START INPUT

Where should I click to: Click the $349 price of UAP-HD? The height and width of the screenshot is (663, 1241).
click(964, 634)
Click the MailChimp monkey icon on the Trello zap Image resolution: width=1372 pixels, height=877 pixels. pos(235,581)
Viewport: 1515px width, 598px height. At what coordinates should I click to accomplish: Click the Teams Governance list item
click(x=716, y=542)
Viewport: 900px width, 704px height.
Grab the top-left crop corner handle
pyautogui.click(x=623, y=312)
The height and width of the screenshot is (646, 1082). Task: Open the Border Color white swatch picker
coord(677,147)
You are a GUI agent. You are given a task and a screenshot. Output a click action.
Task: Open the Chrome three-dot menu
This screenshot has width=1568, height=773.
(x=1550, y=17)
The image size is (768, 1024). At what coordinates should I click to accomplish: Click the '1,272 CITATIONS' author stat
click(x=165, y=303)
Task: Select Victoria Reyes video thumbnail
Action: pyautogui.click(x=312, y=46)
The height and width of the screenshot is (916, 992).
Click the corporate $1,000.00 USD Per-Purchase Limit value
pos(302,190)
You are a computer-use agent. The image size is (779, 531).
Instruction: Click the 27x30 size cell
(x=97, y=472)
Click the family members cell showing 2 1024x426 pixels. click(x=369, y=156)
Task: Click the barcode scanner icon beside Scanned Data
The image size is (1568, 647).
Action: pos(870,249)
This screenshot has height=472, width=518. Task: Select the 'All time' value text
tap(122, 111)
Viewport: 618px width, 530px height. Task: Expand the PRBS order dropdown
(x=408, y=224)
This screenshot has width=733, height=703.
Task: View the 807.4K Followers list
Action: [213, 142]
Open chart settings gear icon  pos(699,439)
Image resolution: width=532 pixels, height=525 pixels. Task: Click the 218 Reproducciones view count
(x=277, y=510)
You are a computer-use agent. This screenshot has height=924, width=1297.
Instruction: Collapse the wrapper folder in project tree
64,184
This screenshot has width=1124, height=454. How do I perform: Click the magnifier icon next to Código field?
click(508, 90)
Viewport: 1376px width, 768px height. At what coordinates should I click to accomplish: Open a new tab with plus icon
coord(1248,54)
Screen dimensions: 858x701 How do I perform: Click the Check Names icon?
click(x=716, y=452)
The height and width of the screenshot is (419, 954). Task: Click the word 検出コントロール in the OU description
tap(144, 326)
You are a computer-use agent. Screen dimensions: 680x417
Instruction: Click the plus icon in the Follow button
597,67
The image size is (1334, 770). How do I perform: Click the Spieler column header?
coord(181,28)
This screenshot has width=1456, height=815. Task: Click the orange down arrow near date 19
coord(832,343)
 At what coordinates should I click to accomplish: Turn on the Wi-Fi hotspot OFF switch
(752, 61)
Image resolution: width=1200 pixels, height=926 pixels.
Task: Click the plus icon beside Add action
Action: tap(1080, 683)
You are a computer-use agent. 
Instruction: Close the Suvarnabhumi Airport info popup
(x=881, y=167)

END INPUT

» WHAT THE TASK REQUIRES
Copy out the lines beginning at the one that contains "At what coordinates should I click to accomplish: Turn". Stop at the final line of the data, and include it.

» RESPONSE TO THE TASK
 At what coordinates should I click to accomplish: Turn on the Wi-Fi hotspot OFF switch
(752, 61)
Image resolution: width=1200 pixels, height=926 pixels.
Task: Click the plus icon beside Add action
Action: tap(1080, 683)
You are a computer-use agent. 
Instruction: Close the Suvarnabhumi Airport info popup
(x=881, y=167)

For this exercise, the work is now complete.